`Who would have thought of that!': A Hierarchical Topic Model for Extraction of Sarcasm-prevalent Topics and Sarcasm Detection

Research paper by Aditya Joshi, Prayas Jain, Pushpak Bhattacharyya, Mark Carman

Indexed on: 14 Nov '16Published on: 14 Nov '16Published in: arXiv - Computer Science - Computation and Language


Topic Models have been reported to be beneficial for aspect-based sentiment analysis. This paper reports a simple topic model for sarcasm detection, a first, to the best of our knowledge. Designed on the basis of the intuition that sarcastic tweets are likely to have a mixture of words of both sentiments as against tweets with literal sentiment (either positive or negative), our hierarchical topic model discovers sarcasm-prevalent topics and topic-level sentiment.
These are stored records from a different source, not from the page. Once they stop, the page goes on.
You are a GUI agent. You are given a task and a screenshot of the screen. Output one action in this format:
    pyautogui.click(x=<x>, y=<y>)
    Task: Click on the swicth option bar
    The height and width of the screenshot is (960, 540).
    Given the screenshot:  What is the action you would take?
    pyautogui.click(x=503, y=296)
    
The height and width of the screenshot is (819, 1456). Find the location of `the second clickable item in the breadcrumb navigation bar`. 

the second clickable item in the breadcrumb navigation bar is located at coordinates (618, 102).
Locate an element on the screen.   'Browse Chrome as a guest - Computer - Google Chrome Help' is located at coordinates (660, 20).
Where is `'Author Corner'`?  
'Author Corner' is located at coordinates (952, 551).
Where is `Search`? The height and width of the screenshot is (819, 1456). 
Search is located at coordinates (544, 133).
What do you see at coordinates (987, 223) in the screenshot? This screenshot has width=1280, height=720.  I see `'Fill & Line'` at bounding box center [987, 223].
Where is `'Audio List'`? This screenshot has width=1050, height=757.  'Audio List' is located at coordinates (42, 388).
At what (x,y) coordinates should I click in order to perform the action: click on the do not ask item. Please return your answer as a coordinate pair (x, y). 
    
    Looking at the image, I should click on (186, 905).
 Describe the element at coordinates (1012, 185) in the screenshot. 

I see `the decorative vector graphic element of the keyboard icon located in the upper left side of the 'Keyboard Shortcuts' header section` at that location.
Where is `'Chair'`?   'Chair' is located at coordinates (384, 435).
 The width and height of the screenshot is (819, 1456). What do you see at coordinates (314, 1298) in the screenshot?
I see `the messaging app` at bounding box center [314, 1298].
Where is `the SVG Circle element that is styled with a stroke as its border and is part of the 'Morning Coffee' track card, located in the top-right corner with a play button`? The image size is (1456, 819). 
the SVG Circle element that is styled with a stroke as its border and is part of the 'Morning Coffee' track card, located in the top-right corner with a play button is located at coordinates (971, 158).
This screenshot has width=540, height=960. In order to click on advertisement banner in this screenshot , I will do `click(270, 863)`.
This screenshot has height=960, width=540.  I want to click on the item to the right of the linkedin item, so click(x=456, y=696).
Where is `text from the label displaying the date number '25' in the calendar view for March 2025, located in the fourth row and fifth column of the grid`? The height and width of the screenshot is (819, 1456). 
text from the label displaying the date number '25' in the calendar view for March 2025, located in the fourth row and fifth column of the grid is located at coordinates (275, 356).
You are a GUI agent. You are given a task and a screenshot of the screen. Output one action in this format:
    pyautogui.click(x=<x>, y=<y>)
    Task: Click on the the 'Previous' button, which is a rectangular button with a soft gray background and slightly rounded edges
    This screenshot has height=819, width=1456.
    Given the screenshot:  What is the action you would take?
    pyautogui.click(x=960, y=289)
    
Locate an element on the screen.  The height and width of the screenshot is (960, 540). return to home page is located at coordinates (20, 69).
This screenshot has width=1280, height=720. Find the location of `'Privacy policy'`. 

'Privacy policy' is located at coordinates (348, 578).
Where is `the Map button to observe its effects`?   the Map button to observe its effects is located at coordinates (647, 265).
Using a dataset of tweets labeled using hashtags, the model estimates topic-level, and sentiment-level distributions. Our evaluation shows that topics such as `work', `gun laws', `weather' are sarcasm-prevalent topics. Our model is also able to discover the mixture of sentiment-bearing words that exist in a text of a given sentiment-related label. Finally, we apply our model to predict sarcasm in tweets. We outperform two prior work based on statistical classifiers with specific features, by around 25\%.